# City Water Connection



## Camper Man (Jan 12, 2006)

I followed all the directions to winterize my 26RS using the "wet" method described in the manual (including draining the fresh water tank). However, my City Water Connection blew air and anti-freeze the whole time the water pump was on. The little rubber-cap thingy on the City Water Connection would not stay put - it blew out as soon as I turned on the pump. So I had only minimal water pressure to run anti-freeze through the trailer (but enough to dribble antifreeze through all the fixtures.) Antifreeze continued to drip out of the city water connection for about 20 minutes after I was done.

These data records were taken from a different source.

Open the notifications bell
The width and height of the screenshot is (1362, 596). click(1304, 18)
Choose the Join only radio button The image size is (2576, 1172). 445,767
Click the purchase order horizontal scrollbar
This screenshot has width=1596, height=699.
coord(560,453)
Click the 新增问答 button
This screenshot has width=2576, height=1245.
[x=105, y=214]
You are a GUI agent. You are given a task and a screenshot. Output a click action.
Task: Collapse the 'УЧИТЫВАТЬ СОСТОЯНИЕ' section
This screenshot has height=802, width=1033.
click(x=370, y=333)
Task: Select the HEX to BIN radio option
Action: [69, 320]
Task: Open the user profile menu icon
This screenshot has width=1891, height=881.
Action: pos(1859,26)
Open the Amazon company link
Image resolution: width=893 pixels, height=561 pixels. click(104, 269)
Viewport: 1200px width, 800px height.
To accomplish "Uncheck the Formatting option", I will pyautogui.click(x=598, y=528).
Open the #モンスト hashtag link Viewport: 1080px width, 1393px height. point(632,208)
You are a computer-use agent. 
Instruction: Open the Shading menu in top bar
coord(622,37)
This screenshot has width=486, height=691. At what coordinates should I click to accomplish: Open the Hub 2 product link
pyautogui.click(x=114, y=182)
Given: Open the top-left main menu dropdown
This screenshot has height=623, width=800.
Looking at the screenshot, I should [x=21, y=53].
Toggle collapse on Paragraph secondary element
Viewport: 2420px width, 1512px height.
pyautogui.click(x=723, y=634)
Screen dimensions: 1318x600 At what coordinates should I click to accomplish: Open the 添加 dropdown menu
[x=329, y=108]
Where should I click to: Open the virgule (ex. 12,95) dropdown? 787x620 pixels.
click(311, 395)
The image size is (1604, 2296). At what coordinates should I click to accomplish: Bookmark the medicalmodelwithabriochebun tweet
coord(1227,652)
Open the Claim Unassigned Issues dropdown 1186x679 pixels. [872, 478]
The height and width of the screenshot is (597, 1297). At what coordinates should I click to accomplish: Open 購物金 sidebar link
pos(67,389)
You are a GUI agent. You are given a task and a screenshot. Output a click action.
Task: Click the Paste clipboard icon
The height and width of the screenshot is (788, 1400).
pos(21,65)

I don't get what's going on here. Is there a valve in there (that would let city water in, but maintain pressure in the system when not in use) that's shot? And why does anti-freeze continue to dribble out after the pump is off - the City Water Connection is not at a particularly low point on the trailer. 
Thanks!


----------



## egregg57 (Feb 13, 2006)

I don't get what's going on here. Is there a valve in there (that would let city water in, but maintain pressure in the system when not in use) that's shot? And why does anti-freeze continue to dribble out after the pump is off - the City Water Connection is not at a particularly low point on the trailer. 
Thanks!
[/quote]

Thats exactly it. The "flapper" valve that seperates your city water from fresh water tank is partially stuck open or is not seating properly. your lines are full and it being a higher point, thats where your air is going to go to. There is a quick fix for that. Undoubtedly the procedure will emerge pretty quickly. 2 minute fix if I remember correctly.

Eric


----------



## hatcityhosehauler (Feb 13, 2004)

As Eric stated, it sounds like the check valve on the city water side is stuck open. I've never done it myself, but I understand you can take it apart fairly easily, and affect a repair. I do know that care must be used with the O-rings, so as not to damage them.

Good luck.

Tim


----------



## LarryTheOutback (Jun 15, 2005)

Try this link...

Check Value, Have you replaced?

Ed


----------



## NDJollyMon (Aug 22, 2003)

Or this: 
Take apart the Check Valve


----------



## Oregon_Camper (Sep 13, 2004)

NDJollyMon said:


> Or this:
> Take apart the Check Valve


Thanks Jolly....that will help me fix mine in April. I have the parts sitting under my computer monitor as a reminder this needs to be done.


----------



## PDX_Doug (Nov 16, 2004)

Oregon_Camper said:


> Or this:
> Take apart the Check Valve


Thanks Jolly....that will help me fix mine in April. I have the parts sitting under my computer monitor as a reminder this needs to be done.
[/quote]

Jim,

I wondered if you ever got that thing fixed. If you need a hand in the spring, let me know.









Happy Trails,
Doug


----------



## Oregon_Camper (Sep 13, 2004)

PDX_Doug said:


> Or this:
> Take apart the Check Valve


Thanks Jolly....that will help me fix mine in April. I have the parts sitting under my computer monitor as a reminder this needs to be done.
[/quote]

Jim,

I wondered if you ever got that thing fixed. If you need a hand in the spring, let me know.









Happy Trails,
Doug
[/quote]

Expect a call around the middle of April Doug....6 pack of Mikes will be the normal payment.


----------